[Given data — start]

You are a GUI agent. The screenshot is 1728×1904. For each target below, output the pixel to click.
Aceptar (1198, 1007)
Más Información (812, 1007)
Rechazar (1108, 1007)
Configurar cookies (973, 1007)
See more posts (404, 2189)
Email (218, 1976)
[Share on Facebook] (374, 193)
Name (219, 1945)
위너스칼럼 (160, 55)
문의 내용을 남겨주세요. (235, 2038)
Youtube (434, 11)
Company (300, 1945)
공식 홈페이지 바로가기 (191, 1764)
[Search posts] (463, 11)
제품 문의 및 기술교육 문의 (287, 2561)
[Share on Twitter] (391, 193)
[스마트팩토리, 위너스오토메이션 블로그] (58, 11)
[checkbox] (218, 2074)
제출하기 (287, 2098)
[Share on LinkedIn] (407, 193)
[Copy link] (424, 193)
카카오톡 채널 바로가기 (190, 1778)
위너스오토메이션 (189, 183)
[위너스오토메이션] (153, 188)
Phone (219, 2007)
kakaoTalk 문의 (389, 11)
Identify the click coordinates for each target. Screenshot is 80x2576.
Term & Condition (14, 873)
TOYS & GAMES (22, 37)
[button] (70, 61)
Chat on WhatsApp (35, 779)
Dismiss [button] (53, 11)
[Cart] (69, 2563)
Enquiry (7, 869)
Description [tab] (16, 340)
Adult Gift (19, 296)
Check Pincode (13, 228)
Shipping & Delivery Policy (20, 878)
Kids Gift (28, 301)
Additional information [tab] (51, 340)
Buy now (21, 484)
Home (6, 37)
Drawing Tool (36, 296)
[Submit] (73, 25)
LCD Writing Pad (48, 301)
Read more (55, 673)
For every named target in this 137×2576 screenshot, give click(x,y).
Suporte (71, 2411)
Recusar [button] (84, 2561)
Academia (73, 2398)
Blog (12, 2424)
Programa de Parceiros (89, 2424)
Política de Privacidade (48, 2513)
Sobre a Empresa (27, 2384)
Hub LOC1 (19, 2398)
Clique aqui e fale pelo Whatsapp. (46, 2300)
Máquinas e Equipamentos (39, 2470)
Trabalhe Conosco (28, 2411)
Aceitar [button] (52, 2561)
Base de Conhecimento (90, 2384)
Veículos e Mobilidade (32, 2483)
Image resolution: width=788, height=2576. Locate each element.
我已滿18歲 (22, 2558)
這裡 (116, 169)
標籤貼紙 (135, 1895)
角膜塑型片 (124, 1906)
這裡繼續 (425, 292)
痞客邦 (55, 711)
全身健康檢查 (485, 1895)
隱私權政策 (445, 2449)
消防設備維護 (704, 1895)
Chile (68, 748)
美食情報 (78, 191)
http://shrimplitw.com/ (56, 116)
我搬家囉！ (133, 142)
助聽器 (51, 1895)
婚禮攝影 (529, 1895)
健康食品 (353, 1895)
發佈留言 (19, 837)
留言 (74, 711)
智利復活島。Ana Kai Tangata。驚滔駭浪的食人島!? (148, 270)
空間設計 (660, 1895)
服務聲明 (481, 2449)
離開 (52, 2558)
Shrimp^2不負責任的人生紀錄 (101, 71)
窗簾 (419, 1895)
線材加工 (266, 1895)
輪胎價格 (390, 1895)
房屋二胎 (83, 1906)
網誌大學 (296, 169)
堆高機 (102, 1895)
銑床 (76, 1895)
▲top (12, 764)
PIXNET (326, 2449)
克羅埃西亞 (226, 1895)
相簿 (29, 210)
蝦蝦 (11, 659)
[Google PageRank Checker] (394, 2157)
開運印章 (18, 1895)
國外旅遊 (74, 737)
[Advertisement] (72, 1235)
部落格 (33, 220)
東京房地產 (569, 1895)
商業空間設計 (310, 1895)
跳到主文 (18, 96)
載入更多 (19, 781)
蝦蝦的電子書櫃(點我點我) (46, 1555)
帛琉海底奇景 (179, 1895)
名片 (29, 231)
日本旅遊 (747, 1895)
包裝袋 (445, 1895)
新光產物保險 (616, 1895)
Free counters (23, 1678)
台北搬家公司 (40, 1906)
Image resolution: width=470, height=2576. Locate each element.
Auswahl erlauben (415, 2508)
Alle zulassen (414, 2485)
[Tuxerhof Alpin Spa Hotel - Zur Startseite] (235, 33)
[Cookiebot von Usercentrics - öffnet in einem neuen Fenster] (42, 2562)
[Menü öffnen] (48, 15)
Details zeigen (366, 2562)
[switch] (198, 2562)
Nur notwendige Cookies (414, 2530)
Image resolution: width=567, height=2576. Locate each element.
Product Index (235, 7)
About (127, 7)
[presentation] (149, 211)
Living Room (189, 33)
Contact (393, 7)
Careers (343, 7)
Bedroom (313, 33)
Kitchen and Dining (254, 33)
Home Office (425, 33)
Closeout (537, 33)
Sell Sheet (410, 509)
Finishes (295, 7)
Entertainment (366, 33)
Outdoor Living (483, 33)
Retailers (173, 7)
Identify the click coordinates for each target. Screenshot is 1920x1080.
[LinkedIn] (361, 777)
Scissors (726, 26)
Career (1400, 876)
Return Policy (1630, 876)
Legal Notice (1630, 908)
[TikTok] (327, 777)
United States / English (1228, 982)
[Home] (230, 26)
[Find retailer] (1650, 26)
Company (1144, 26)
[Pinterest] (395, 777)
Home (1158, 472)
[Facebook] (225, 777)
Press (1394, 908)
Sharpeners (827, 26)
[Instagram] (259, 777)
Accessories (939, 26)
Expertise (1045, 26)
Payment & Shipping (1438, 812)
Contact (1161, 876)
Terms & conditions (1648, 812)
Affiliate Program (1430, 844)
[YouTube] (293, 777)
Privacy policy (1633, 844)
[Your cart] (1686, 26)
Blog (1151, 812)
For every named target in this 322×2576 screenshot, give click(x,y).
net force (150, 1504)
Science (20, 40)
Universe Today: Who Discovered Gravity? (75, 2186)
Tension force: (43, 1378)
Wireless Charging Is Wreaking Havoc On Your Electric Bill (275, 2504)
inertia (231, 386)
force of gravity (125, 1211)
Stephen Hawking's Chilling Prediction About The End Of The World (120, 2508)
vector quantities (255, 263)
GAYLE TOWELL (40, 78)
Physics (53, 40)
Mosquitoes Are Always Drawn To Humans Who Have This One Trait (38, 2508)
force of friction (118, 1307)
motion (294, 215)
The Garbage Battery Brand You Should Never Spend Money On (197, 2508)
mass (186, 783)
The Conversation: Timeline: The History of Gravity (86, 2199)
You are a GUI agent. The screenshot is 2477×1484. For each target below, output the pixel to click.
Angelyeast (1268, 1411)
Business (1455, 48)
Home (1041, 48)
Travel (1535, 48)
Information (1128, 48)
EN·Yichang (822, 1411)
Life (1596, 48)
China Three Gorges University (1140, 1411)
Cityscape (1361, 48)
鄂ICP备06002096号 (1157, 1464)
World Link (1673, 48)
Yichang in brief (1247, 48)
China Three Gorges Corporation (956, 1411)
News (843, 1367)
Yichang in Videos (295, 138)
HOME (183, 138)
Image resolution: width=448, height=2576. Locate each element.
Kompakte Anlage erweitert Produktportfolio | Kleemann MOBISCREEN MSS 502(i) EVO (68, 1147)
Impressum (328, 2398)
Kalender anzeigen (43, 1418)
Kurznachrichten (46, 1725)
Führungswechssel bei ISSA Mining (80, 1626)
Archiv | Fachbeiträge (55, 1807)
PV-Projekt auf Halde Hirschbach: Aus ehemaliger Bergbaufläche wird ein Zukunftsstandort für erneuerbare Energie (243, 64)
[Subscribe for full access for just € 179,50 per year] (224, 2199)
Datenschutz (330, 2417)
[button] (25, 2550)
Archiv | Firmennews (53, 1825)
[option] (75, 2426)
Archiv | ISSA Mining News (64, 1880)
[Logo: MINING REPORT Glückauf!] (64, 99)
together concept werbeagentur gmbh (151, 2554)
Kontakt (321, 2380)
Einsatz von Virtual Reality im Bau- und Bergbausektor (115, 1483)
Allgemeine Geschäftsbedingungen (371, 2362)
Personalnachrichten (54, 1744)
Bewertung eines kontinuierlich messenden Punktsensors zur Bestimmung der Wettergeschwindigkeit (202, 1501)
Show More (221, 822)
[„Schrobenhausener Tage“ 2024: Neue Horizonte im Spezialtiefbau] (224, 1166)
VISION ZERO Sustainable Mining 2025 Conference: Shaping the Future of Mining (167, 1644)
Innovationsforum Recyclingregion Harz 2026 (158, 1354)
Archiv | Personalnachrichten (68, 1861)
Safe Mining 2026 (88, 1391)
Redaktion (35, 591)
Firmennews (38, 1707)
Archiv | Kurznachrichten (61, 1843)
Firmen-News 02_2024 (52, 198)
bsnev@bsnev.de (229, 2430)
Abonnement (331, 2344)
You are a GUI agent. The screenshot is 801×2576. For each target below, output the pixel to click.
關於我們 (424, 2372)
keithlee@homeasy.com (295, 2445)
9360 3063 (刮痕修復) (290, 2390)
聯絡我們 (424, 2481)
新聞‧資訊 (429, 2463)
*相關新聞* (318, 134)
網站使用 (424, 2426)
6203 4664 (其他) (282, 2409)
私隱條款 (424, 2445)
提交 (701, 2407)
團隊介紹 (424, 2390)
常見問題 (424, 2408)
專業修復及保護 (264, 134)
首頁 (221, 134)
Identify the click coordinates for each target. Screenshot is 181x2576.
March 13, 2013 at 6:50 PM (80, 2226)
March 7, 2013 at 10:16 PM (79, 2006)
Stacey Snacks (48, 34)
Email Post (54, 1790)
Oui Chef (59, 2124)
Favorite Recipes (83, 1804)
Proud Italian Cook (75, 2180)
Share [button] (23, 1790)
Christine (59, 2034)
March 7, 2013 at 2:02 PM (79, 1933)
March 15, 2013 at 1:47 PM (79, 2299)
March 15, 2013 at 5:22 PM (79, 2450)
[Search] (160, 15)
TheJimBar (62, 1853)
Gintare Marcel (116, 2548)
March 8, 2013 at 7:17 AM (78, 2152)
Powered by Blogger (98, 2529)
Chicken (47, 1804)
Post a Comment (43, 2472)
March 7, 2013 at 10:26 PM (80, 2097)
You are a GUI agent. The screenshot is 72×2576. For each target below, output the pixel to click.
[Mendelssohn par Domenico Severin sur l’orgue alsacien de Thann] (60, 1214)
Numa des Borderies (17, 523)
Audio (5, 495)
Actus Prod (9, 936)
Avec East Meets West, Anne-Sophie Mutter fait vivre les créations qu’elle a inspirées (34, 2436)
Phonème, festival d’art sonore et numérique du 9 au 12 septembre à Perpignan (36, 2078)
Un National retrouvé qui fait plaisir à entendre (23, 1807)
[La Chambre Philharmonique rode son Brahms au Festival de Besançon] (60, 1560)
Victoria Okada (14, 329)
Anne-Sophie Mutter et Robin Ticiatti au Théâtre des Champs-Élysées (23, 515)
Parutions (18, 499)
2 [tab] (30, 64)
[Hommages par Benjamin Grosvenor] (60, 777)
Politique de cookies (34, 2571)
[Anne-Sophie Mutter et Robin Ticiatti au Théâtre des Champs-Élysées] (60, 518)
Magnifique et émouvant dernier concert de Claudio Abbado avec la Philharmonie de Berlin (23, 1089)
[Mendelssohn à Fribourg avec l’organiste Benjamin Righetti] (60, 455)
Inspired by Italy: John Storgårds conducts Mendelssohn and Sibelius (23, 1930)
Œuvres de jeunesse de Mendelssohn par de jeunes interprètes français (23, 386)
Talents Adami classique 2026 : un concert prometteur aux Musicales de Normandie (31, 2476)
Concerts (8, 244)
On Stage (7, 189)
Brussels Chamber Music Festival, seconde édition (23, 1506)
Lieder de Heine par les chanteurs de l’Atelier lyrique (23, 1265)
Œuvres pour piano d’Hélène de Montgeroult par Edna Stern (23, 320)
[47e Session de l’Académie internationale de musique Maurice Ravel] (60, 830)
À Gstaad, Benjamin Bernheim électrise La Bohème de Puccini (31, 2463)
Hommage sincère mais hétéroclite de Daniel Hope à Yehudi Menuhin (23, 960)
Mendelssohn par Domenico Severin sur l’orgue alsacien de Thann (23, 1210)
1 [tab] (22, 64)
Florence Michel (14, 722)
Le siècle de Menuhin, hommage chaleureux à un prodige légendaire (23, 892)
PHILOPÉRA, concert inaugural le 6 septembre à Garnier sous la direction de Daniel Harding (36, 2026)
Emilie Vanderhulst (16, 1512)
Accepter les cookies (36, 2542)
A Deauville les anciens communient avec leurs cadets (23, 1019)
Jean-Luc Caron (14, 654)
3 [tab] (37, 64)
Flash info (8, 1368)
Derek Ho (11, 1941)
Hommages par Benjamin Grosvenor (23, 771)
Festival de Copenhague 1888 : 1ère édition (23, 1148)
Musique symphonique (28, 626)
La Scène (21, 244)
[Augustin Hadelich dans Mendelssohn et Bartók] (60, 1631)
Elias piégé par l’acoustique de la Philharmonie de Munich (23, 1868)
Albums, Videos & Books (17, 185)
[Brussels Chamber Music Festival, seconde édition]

[Given data — finish]

**Problem:**
Starting from the top of the records and ending at the line that contains "輪胎價格 (390, 1895)", repeat each line exactly and return only those lines.

**Reply to the exercise:**
You are a GUI agent. The screenshot is 1728×1904. For each target below, output the pixel to click.
Aceptar (1198, 1007)
Más Información (812, 1007)
Rechazar (1108, 1007)
Configurar cookies (973, 1007)
See more posts (404, 2189)
Email (218, 1976)
[Share on Facebook] (374, 193)
Name (219, 1945)
위너스칼럼 (160, 55)
문의 내용을 남겨주세요. (235, 2038)
Youtube (434, 11)
Company (300, 1945)
공식 홈페이지 바로가기 (191, 1764)
[Search posts] (463, 11)
제품 문의 및 기술교육 문의 (287, 2561)
[Share on Twitter] (391, 193)
[스마트팩토리, 위너스오토메이션 블로그] (58, 11)
[checkbox] (218, 2074)
제출하기 (287, 2098)
[Share on LinkedIn] (407, 193)
[Copy link] (424, 193)
카카오톡 채널 바로가기 (190, 1778)
위너스오토메이션 (189, 183)
[위너스오토메이션] (153, 188)
Phone (219, 2007)
kakaoTalk 문의 (389, 11)
Identify the click coordinates for each target. Screenshot is 80x2576.
Term & Condition (14, 873)
TOYS & GAMES (22, 37)
[button] (70, 61)
Chat on WhatsApp (35, 779)
Dismiss [button] (53, 11)
[Cart] (69, 2563)
Enquiry (7, 869)
Description [tab] (16, 340)
Adult Gift (19, 296)
Check Pincode (13, 228)
Shipping & Delivery Policy (20, 878)
Kids Gift (28, 301)
Additional information [tab] (51, 340)
Buy now (21, 484)
Home (6, 37)
Drawing Tool (36, 296)
[Submit] (73, 25)
LCD Writing Pad (48, 301)
Read more (55, 673)
For every named target in this 137×2576 screenshot, give click(x,y).
Suporte (71, 2411)
Recusar [button] (84, 2561)
Academia (73, 2398)
Blog (12, 2424)
Programa de Parceiros (89, 2424)
Política de Privacidade (48, 2513)
Sobre a Empresa (27, 2384)
Hub LOC1 (19, 2398)
Clique aqui e fale pelo Whatsapp. (46, 2300)
Máquinas e Equipamentos (39, 2470)
Trabalhe Conosco (28, 2411)
Aceitar [button] (52, 2561)
Base de Conhecimento (90, 2384)
Veículos e Mobilidade (32, 2483)
Image resolution: width=788, height=2576. Locate each element.
我已滿18歲 (22, 2558)
這裡 (116, 169)
標籤貼紙 (135, 1895)
角膜塑型片 (124, 1906)
這裡繼續 (425, 292)
痞客邦 (55, 711)
全身健康檢查 (485, 1895)
隱私權政策 (445, 2449)
消防設備維護 (704, 1895)
Chile (68, 748)
美食情報 (78, 191)
http://shrimplitw.com/ (56, 116)
我搬家囉！ (133, 142)
助聽器 (51, 1895)
婚禮攝影 (529, 1895)
健康食品 (353, 1895)
發佈留言 (19, 837)
留言 (74, 711)
智利復活島。Ana Kai Tangata。驚滔駭浪的食人島!? (148, 270)
空間設計 (660, 1895)
服務聲明 (481, 2449)
離開 (52, 2558)
Shrimp^2不負責任的人生紀錄 (101, 71)
窗簾 (419, 1895)
線材加工 (266, 1895)
輪胎價格 (390, 1895)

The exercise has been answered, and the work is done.